Десять лет назад я работал в авиационной газете; однажды меня вызвали в штаб округа; у подъезда стояла вереница «газиков» с брезентовыми крышами, несколько офицеров торопливо рассаживались в них. «Быстрее, быстрее! Нас ждут!» Я не сумел расспросить даже, кто нас ждет и зачем, — замельтешили улицы ночного города, взблески света и тьмы, «газик» швыряло и заносило на виражах, рвались невидимые лужи под колесами; показался аэродром; пустой, мокрый, темный самолет ревел двигателями на рулежной дорожке.
Мы поднялись в него, зажегся в салоне крахмально-белый плотный свет, я оглянулся на спутников и сообразил, почему они так молчаливы. Вместе с нами в «газике» ехал командующий округом. Он тогда был генералом армии, теперь он — маршал, я часто встречаю в газетах его портреты: официальное, спокойное, почти равнодушное лицо. А я вспоминаю его другим — гневным, яростным и странно беззащитным — лицо человека, которому больно и который еще не знает, откуда пришла эта боль.
Кто-то из офицеров объяснил мне шепотом, куда мы летим. В соседней воинской части — ЧП, шли ночные полеты, и две машины взорвались, столкнувшись в воздухе. Погибли командир полка и еще несколько летчиков.
Одного из погибших я знал. Старый мой приятель Ленька Сазонов, отчаянный рыболов, отчаянный мотоциклист, счастливый молодожен. Совсем недавно я был на его свадьбе, я ему позавидовал даже — такая милая попалась Лешке жена, такая славная умница… Лешка не собирался оставаться кадровым военным; уже поговаривали о сокращении вооруженных сил, Лешка хотел демобилизоваться и поступить в институт. Он был счастливчик, легкий человек, ему все удавалось в жизни, и мы верили, что попадет Лешка в институт, займется биологией и еще прогремит, бродяга, на своем научном поприще…

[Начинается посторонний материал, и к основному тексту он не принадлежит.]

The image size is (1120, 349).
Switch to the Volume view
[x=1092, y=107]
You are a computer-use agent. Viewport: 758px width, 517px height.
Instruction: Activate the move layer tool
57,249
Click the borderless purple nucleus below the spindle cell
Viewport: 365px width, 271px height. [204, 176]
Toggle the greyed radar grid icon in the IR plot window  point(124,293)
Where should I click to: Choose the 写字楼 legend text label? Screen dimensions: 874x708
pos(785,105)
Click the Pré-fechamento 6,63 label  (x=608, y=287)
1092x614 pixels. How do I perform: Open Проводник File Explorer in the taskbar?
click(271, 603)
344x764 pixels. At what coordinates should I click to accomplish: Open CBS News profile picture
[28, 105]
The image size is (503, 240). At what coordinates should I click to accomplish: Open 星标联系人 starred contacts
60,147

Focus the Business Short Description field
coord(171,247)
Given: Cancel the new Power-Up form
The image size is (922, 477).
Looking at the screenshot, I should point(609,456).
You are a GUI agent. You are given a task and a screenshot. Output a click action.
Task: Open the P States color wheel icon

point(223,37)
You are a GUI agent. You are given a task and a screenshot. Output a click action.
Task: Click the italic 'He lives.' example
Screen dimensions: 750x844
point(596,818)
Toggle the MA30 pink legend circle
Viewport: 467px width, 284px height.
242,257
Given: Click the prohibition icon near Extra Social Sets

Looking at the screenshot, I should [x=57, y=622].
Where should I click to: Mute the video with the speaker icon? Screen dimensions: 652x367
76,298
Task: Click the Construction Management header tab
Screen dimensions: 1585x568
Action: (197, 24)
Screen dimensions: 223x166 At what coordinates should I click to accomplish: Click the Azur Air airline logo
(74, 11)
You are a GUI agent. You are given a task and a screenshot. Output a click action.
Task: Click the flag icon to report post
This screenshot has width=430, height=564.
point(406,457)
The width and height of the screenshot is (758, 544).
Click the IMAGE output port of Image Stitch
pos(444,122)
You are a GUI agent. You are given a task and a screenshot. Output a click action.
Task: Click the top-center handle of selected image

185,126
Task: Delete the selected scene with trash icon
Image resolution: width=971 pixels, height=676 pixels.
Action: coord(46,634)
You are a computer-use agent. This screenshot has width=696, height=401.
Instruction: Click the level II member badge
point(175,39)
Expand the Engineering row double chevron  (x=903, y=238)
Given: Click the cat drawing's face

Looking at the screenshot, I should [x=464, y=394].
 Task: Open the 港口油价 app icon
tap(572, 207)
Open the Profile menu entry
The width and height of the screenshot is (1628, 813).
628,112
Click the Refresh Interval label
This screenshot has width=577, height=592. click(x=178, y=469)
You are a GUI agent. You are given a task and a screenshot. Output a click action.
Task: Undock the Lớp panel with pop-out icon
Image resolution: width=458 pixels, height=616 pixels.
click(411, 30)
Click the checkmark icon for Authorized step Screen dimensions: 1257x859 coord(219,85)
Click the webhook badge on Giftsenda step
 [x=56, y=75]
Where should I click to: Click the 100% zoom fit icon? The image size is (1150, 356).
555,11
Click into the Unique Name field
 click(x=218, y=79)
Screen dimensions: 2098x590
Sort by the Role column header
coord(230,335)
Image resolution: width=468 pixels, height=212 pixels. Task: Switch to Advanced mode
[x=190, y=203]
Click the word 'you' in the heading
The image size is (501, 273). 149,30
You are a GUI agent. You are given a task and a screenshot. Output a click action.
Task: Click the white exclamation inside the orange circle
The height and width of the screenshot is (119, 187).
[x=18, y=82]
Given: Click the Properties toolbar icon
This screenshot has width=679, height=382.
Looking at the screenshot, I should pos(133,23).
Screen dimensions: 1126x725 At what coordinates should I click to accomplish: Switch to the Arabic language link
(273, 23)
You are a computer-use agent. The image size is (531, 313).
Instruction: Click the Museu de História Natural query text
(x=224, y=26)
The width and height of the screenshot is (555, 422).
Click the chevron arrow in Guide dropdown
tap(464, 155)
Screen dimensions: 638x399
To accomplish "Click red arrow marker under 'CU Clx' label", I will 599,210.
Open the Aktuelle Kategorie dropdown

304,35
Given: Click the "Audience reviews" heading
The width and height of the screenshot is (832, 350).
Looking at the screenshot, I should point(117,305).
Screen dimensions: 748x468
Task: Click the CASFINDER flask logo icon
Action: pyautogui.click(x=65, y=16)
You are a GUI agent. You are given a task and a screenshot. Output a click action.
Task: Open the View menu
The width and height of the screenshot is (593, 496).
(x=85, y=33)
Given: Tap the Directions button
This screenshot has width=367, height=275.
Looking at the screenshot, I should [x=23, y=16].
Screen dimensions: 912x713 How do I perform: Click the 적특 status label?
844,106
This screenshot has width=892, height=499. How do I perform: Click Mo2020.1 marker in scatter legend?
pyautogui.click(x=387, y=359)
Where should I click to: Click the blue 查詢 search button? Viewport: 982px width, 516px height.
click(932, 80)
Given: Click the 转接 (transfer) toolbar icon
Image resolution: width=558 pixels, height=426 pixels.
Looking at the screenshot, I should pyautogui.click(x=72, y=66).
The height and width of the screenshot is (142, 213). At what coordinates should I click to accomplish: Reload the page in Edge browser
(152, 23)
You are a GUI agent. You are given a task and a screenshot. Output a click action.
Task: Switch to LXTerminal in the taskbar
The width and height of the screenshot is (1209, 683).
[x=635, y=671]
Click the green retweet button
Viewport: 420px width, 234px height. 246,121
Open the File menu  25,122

Мы хоронили его поутру, на дождливом осеннем рассвете; четыре машины в траурном кумаче, в цветах, с откинутыми бортами, медлительно прошли по улицам районного городка. Четыре пустых гроба стояли в машинах. Четыре одинаковых офицерских фуражки лежали сверху на сосновых крышках, темнея и поблескивая от дождя. И было, в сущности, безразлично, чья это фуражка и чей гроб. У кладбища гробы сняли, понесли на плечах, и мне долго еще будет помниться тяжесть пустого и гулкого соснового ящика, шатко качавшегося на моем плече.
Я смотрел на Лешкину жену, совершенно потерявшуюся, ничего не сознающую от горя, смотрел на Лешкиных друзей, на командующего, стоявшего все с тем же гневным и растерянно-беззащитным лицом, смотрел на молоденьких солдат, в черных от дождя гимнастерках, поднявших кверху мокрые, блестящие карабины, — я смотрел на них и думал, что смерть четырех летчиков теперь останется в нас навсегда. Останется во мне, в Лешкиной жене, в друзьях и знакомых, во всех, кто видел эту смерть и осознал ее. Минует время, горе остынет и начнет забываться, и все-таки за каждый счастливый наш день, за каждую новую радость, за каждую надежду мы теперь будем платить больше, чем прежде платили.